A code-enforced, 5-layer security architecture for AI-powered bots that must remain useful to broad audiences without trusting prompts, users, callbacks, groups, tools, or previous layers.
This repository packages the design in two forms:
- a community-readable specification for engineers and reviewers;
- a skill-ready contract that another AI system can follow to reproduce the same security behavior with minimal ambiguity.
Most bot security failures happen because enforcement lives in prompts, because privilege checks are incomplete, or because generated output is trusted too early. This architecture fixes that by making every request cross a strict pipeline where each layer can block, restrict, enrich, or replace the request independently.
Every incoming event is processed through the same sequence:
platform event
-> layer 1: auth resolver
-> layer 2: tool gate
-> layer 3: skill gate
-> layer 4: prompt assembler
-> ai model
-> layer 5: output guard
-> platform response or safe fallback
The model is only one component in the pipeline. It is never the first line of defense and never the final authority.
- Code-enforced security: no prompt-only enforcement.
- Least privilege by default: uncertainty never grants more access.
- Runtime role demotion: an admin inside an untrusted group behaves like a moderator downstream.
- Pre-model and post-model controls: security probes are filtered before the model runs, and generated output is validated after the model runs.
- Default deny: tools, skills, and file reads are allowlisted explicitly.
- Silent rejection where needed: unregistered groups receive no response at all.
- Atomic quotas: counters are consumed server-side, not in memory.
- No raw secret logging: incident logs are truncated and redacted.
SKILL.md— operational instructions for another AI system.references/implementation-contract.md— the full normative specification.references/adaptation-rules.md— how to port the design without weakening it.references/verification-matrix.md— tests that must pass before adoption.references/database-schema.sql— reference persistence layer.

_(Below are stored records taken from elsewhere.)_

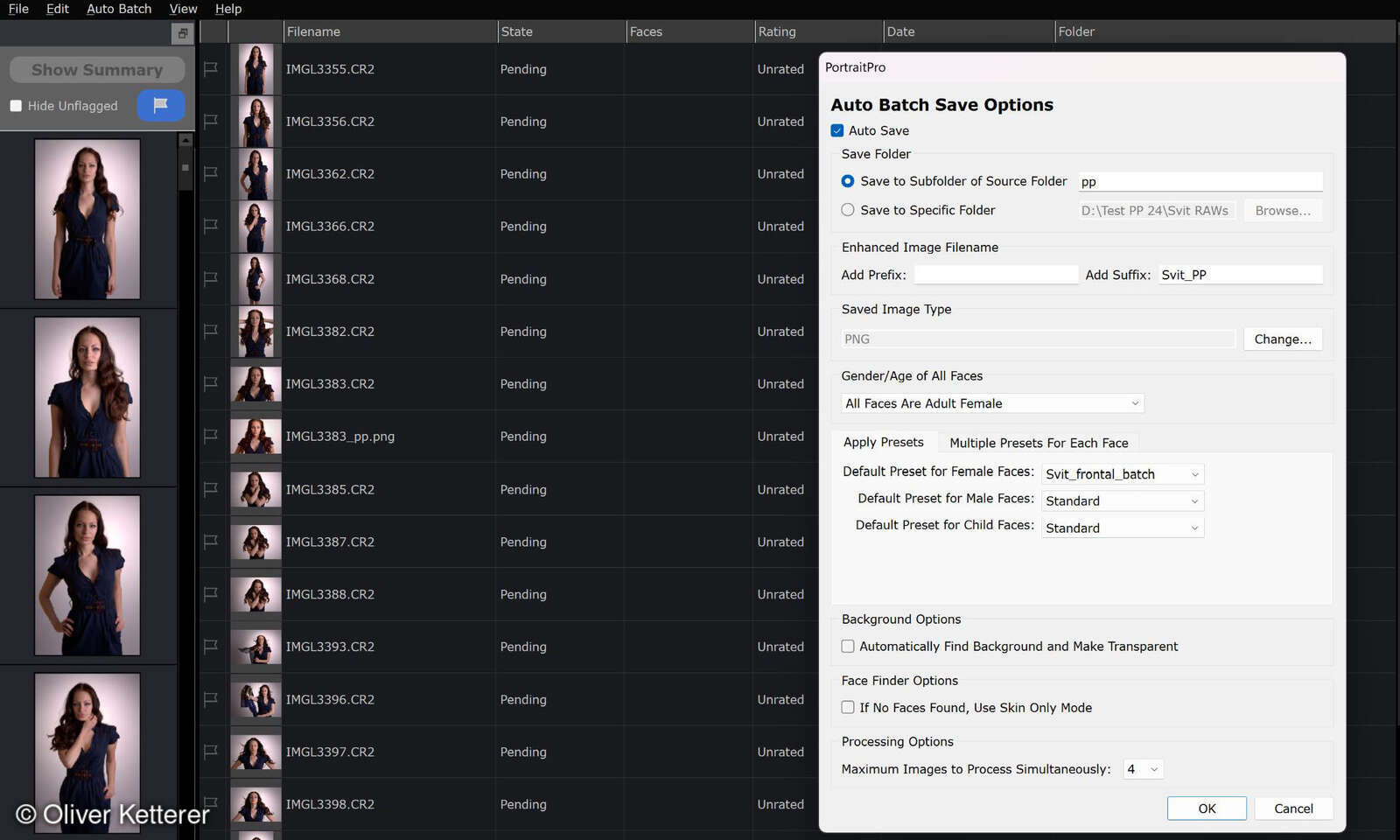1400x840 pixels.
Task: Open the Auto Batch menu
Action: coord(119,9)
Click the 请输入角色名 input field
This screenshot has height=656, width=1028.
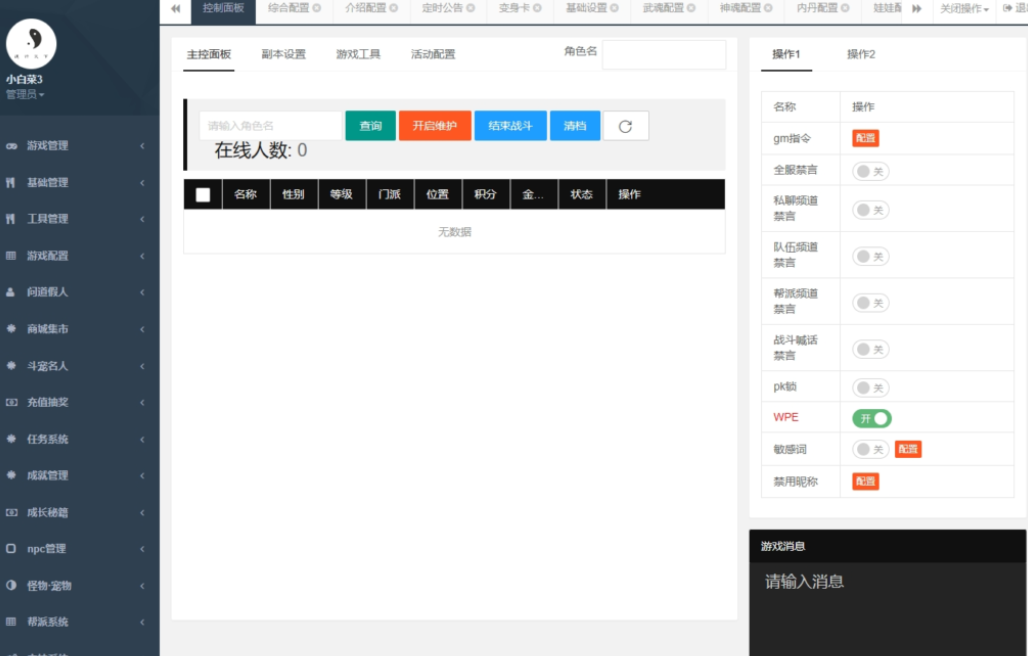pos(270,125)
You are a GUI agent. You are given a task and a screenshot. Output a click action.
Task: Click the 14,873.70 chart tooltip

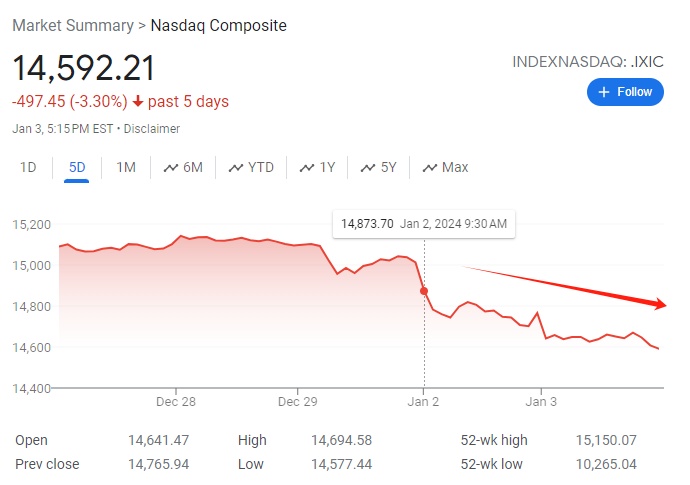(424, 223)
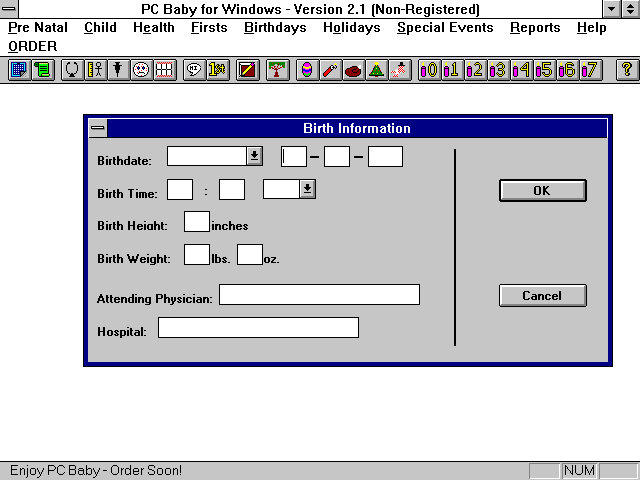Click the height ruler growth icon
The height and width of the screenshot is (480, 640).
pos(95,70)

A generic guideline is good for human readers. A skill is better for reproducibility.
This design is not just a philosophy document. It includes:
- strict ordering rules;
- exact decision trees;
- typed request context fields;
- allowlist semantics;
- fallback selection logic;
- quota and onboarding behavior;
- a workflow lock subsystem;
- a verification matrix.
That makes it a strong fit for a skill, because another model can load the contract, apply the same invariants, and generate a faithful implementation for a target platform.
- Read
references/implementation-contract.md. - Read
references/adaptation-rules.mdif you are porting to Telegram, Discord, Slack, a web app, or another runtime. - Implement the five layers in code in the exact order defined by the contract.
- Run the tests in
references/verification-matrix.md. - Do not claim compliance unless the invariants and tests are preserved.
This contract is intentionally opinionated:
- it prefers explicit trust registration over automatic discovery;
- it prefers silence over capability disclosure in untrusted group contexts;
- it treats callbacks as fresh authorization events;
- it treats the model as an untrusted component that can still leak architecture or data if output is not guarded.
If you want a weaker, friendlier, or simpler security model, that is a valid product choice, but it is not this architecture anymore.